Solomon’s seal berries hang like lanterns from their arching stems. Western sunflower marks the trail’s edge with it’s subdued purple flowerhead without petals. In addition to all the wonder along my path, I keep ducking down side trails to marvel at the reservoir. Boulder Lake Trail

The Ascent

Once I pass the reservoir, the trail begins to make a gentle ascent. Where a seep crosses the trail, I pause and inhale deeply. There’s an intense smell reminiscent of celery. Some cow parsnip is growing here; it’s related to celery, but I’ve never noticed it emitting any odor before. I wonder if this is an animal scent that I don’t recognize, like the distinct musky smell of a fox. I linger. Looking, listening, scenting the air. I can’t place it, nor can I find any other clues. Onward.

The proliferation of fireweed stops me in my tracks. I love everything about this plant: beautiful magenta flowers on tall, spear-shaped stalks (they say that summer is over when the fireweed blooms to the top), each seed artfully attached to a whisp of cotton, and after the seeds fly, the stalks curl in graceful ribbons. My pace is slowed once again.

The air is clear today. Yesterday, the wind brought smoke from area wildfires. The air quality and visibility were poor, and it gave me a headache. Today will prove to be the last clear day for weeks.

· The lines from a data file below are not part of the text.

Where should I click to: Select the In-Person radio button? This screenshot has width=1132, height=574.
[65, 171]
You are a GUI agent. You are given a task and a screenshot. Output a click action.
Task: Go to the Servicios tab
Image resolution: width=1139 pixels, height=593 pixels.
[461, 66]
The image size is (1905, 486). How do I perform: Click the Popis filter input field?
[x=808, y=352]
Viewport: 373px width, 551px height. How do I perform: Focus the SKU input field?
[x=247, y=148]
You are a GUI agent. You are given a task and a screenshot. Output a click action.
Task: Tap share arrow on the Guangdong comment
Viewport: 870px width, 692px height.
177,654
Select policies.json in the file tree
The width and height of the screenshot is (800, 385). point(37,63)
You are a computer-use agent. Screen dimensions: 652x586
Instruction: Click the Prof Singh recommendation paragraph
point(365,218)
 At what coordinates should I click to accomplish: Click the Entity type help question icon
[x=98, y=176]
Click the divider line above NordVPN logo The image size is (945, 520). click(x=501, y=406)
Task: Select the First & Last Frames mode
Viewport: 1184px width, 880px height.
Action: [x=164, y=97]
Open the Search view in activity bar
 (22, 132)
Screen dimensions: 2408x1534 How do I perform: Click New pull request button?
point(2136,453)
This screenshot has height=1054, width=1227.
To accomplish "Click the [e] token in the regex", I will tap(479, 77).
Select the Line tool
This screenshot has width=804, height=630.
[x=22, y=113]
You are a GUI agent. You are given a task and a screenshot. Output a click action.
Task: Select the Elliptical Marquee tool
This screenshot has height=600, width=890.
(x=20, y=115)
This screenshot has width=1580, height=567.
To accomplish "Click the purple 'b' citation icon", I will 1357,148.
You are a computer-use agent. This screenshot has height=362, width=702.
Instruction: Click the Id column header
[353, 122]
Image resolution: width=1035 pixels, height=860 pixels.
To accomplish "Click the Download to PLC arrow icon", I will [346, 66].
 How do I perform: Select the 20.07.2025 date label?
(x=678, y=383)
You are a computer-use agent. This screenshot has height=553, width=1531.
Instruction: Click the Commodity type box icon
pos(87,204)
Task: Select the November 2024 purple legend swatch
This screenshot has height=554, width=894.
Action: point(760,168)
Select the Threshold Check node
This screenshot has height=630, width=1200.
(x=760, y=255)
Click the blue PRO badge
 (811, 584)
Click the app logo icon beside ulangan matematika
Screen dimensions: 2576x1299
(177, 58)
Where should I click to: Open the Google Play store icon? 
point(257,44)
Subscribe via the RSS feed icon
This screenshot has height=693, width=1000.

This app shows all of the current wildfires burning. The blue + shows the approximate location of Boulder Lake Trail

The path gets steeper on switchbacks over rocks and roots. A quiet waterfall brings a creek across the trail, where I skip across the rocks.

The trail curves back up, and I skip over the same creek a bit higher. At this elevation, the understory is carpeted with huckleberry bushes whose leaves are turning yellow and then red, giving this part of the hike a decidedly fall feel.

Boulder Lake

I can see the top of the bare granite rising to my left while I hike through the Douglas Fir forest extending to my right. I knew I was hiking to a mountain lake. I didn’t know it’d be a mountaintop lake! I come up a rise and am eye-level with the lake. A small rocky levee holds back the lake on this side.

A narrow spillway lets a torrent of water run down the mountainside. Two solid twelve-inch wide planks cross ten feet over the rushing outflow. I cross the makeshift bridge to reach the sandy shores of Boulder Lake.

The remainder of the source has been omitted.